Legislativas: BE mantém Catarina Martins e Mariana Mortágua a encabeçar listas de Porto e Lisboa

LUSA Autor
Agência de notícias de Portugal

Lisboa, 20 nov 2021 (Lusa) — A coordenadora bloquista, Catarina Martins, e a deputada Mariana Mortágua voltarão a ser cabeças de lista por Porto e Lisboa, respetivamente, nas próximas legislativas, deixando de ser candidatos os atuais deputados Jorge Costa, Maria Manuel Rola e Luís Monteiro.


Das propostas de listas a estes dois círculos eleitorais, às quais a agência Lusa teve acesso, são novidades em Lisboa a entrada do médico Bruno Maia como número três e Leonor Rosas em quinto, enquanto no Porto, como independente, Teresa Summavielle surge em quarto lugar e a atual deputada Isabel Pires em terceiro, mudando assim de distrito, uma vez que nas últimas legislativas concorreu por Lisboa.

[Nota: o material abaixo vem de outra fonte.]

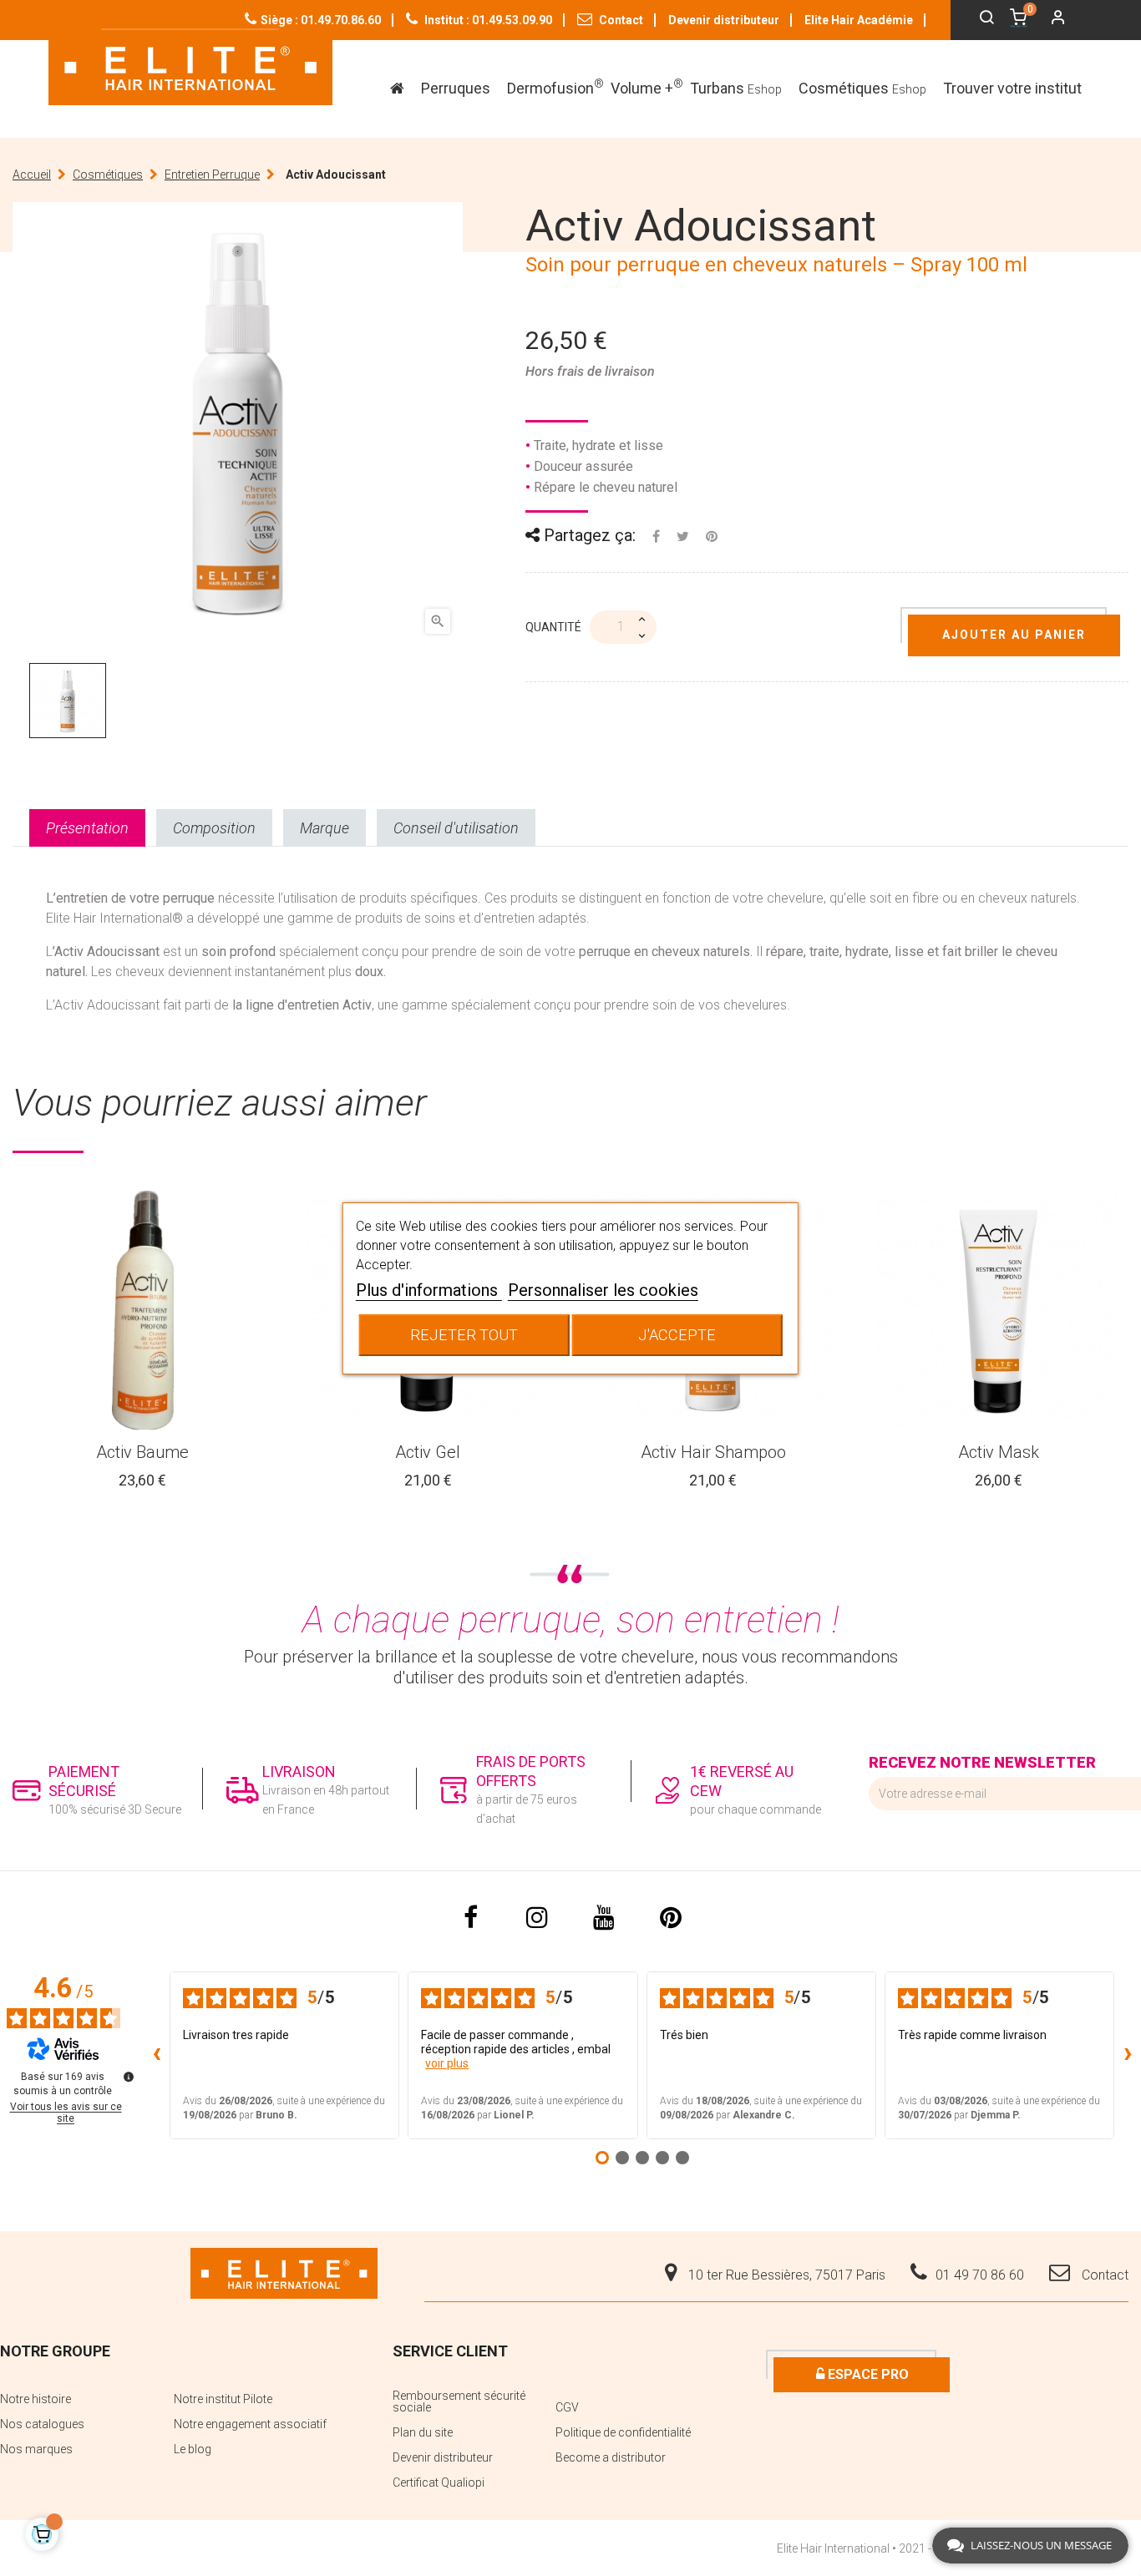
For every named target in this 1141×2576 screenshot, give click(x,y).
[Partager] (656, 536)
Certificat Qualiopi (438, 2482)
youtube (604, 1917)
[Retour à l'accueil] (190, 67)
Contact (619, 20)
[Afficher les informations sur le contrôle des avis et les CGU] (128, 2076)
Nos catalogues (42, 2424)
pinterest (670, 1917)
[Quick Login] (1051, 19)
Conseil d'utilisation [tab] (456, 828)
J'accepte (677, 1335)
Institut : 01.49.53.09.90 (487, 20)
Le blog (192, 2449)
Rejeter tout (464, 1335)
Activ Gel (427, 1452)
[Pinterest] (712, 536)
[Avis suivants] (1127, 2055)
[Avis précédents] (156, 2055)
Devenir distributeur (723, 20)
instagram (537, 1917)
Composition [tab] (214, 828)
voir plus (447, 2063)
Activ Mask (998, 1452)
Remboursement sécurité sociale (459, 2401)
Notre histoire (35, 2399)
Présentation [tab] (87, 828)
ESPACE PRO (866, 2374)
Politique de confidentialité (623, 2432)
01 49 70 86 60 (980, 2275)
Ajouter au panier (1014, 634)
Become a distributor (610, 2457)
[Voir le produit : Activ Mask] (999, 1310)
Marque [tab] (324, 828)
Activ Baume (142, 1452)
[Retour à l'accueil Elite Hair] (284, 2272)
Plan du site (423, 2432)
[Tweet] (683, 536)
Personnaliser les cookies (603, 1290)
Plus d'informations (429, 1290)
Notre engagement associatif (250, 2424)
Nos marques (36, 2449)
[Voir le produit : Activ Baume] (143, 1310)
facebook (470, 1917)
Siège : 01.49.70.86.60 (321, 20)
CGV (567, 2407)
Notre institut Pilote (223, 2399)
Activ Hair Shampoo (713, 1452)
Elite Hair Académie (858, 20)
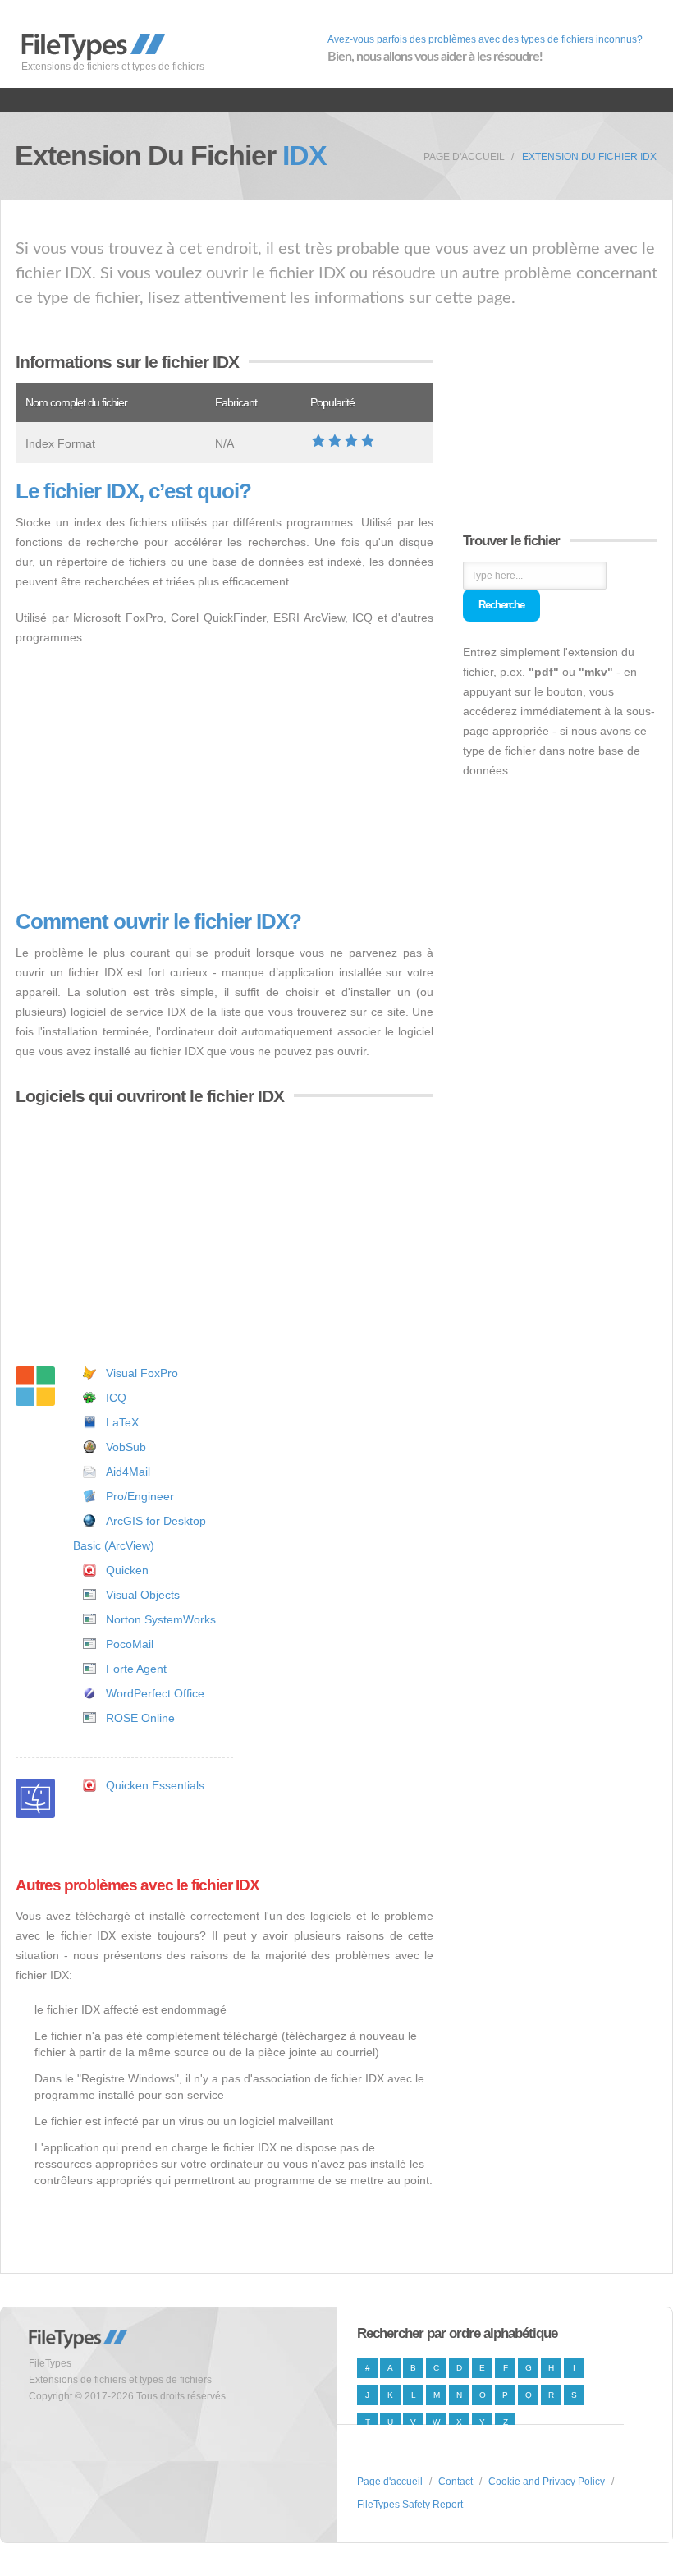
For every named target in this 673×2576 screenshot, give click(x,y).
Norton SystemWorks (161, 1619)
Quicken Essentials (155, 1785)
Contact (455, 2481)
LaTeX (122, 1422)
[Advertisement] (224, 778)
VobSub (126, 1446)
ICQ (116, 1397)
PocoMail (129, 1644)
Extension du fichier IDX (589, 157)
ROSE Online (140, 1717)
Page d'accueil (464, 157)
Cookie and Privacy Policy (546, 2481)
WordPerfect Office (155, 1693)
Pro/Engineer (140, 1496)
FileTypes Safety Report (410, 2504)
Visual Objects (143, 1594)
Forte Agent (136, 1668)
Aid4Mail (128, 1471)
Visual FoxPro (142, 1373)
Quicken (127, 1570)
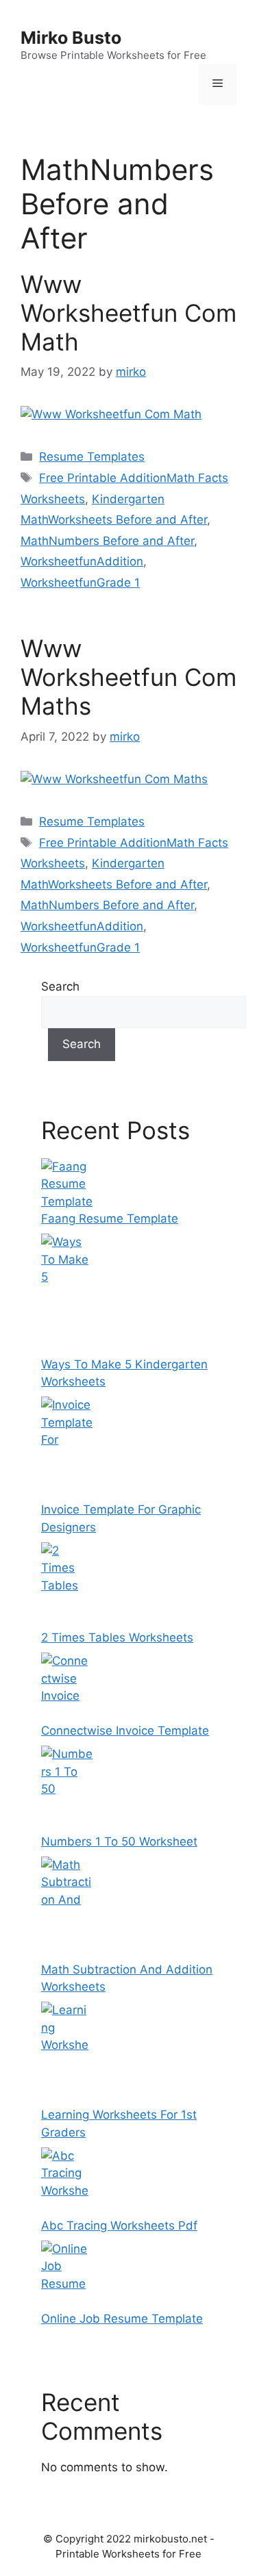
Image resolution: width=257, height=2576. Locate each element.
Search (60, 986)
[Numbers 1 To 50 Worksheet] (67, 1824)
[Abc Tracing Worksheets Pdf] (67, 2208)
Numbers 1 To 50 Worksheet (119, 1841)
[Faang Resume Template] (67, 1201)
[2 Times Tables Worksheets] (67, 1620)
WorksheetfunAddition (82, 561)
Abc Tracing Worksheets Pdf (119, 2225)
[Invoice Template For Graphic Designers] (67, 1492)
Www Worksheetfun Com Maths (128, 677)
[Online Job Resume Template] (67, 2301)
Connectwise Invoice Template (125, 1730)
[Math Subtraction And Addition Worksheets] (67, 1952)
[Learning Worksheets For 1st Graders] (67, 2097)
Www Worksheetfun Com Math (128, 313)
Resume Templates (92, 456)
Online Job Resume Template (122, 2318)
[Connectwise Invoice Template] (67, 1713)
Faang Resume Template (109, 1218)
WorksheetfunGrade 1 (80, 582)
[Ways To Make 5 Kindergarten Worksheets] (67, 1346)
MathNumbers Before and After (107, 541)
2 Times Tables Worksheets (117, 1637)
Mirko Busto (71, 37)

No caso da proposta de listas de candidatos a deputados por Lisboa às eleições legislativas antecipadas de 30 de janeiro, esta foi aprovada pelo plenário de aderentes distrital na sexta-feira, estando a votação da do Porto marcada para domingo.


Depois, estas duas listas, juntamente com as dos círculos eleitorais restantes, terão todas de ser aprovadas na Mesa Nacional de dia 28 de novembro, daqui a uma semana, órgão máximo do partido entre convenções que irá dar luz verde também ao programa eleitoral com o qual os bloquistas se apresentam a estas eleições, um dia depois deste documento ser validado num encontro nacional para o efeito.


Assim, Mariana Mortágua, Pedro Filipe Soares, Bruno Maia, Beatriz Gomes Dias e Leonor Rosas compõem os primeiros cinco lugares da lista a Lisboa (em 2019 foram cinco os deputados que o BE conseguiu eleger por este círculo eleitoral). O atual deputado Jorge Costa deixa assim o parlamento.


Já no Porto, onde os bloquistas alcançaram quatro mandatos nas últimas eleições, a proposta apresenta Catarina Martins, José Soeiro, Isabel Pires e Teresa Summavielle, saindo Luís Monteiro e Maria Manuel Rola.


Nas eleições legislativas de 2019, o BE manteve-se como a terceira força política e os mesmos 19 deputados, com 9,52% dos votos, ou seja, menos 50 mil votos do que em 2015.